Her antislavery career too began from a moderate position. Writing for a Democratic paper in the 1840s restricted her ability to criticize the institution, but Vermont politics leaned more towards free soilism than to proslavery arguments. Her husband aligned his paper with a pro-Union stance in the 1840s, meaning he did not support proslavery politics, but was not willing to challenge slavery's expansion at the expense of national harmony.

Nichols time in Kansas brought her more in line with the radical abolitionists around her in that state. As a member of the Quindaro Literary Society, she helped at least one enslaved person escape before the Civil War. During that conflict, she hid a freedom seeker named Caroline in her cistern while fourteen slave patrollers hunted her.

Nichols was also more racially egalitarian than many antislavery advocates. She called for allowing free black people to move to Kansas and supported the interracial school her daughter ran in Quindaro. This put her at odds with moderates in the growing Republican party.
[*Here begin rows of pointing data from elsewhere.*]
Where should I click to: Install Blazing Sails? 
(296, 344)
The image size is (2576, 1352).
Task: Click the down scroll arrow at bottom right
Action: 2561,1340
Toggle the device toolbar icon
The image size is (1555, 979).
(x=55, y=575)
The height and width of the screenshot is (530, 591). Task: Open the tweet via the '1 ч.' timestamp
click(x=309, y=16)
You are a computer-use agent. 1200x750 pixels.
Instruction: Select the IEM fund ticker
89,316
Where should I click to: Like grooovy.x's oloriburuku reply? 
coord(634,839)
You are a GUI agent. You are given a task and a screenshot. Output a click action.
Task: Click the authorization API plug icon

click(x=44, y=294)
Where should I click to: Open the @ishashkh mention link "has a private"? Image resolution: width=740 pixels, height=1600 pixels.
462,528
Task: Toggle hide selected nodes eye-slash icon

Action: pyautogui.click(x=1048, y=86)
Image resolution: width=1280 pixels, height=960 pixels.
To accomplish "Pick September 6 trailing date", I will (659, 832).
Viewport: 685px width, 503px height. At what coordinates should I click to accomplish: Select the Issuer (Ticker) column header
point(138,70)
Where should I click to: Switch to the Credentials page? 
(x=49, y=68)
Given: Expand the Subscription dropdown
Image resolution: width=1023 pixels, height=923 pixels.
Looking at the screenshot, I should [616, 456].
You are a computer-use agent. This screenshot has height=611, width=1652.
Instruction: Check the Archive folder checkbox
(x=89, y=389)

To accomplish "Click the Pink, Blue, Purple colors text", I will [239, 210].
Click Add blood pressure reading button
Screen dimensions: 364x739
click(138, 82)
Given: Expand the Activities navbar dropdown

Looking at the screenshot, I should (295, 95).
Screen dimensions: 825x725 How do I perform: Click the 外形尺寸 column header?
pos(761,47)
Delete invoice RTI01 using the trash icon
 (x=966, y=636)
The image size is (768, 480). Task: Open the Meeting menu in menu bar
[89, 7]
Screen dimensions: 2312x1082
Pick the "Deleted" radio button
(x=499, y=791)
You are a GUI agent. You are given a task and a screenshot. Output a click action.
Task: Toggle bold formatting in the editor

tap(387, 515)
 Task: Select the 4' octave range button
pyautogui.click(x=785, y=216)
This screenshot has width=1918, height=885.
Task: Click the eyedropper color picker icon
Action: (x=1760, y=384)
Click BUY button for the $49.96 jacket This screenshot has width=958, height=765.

Temperance was also one of Nichols' driving interests. Just as she promoted women's rights to help them defend their families, she promoted temperance in the name of family safety. Drunken husbands might ruin their families financially or abuse them physically. Women had a moral role, according to reformers like Nichols, to push alcohol out of their homes. She advocated for these policies in the east and out west in Kansas.

==Commemoration==
A painting by Phyllis Garibay-Coon depicting her and other Kansas suffragists was unveiled at the Kansas Statehouse in January 2025. It is titled "Rebel Women" and is the first art installation by any woman artist to be in the Kansas Statehouse.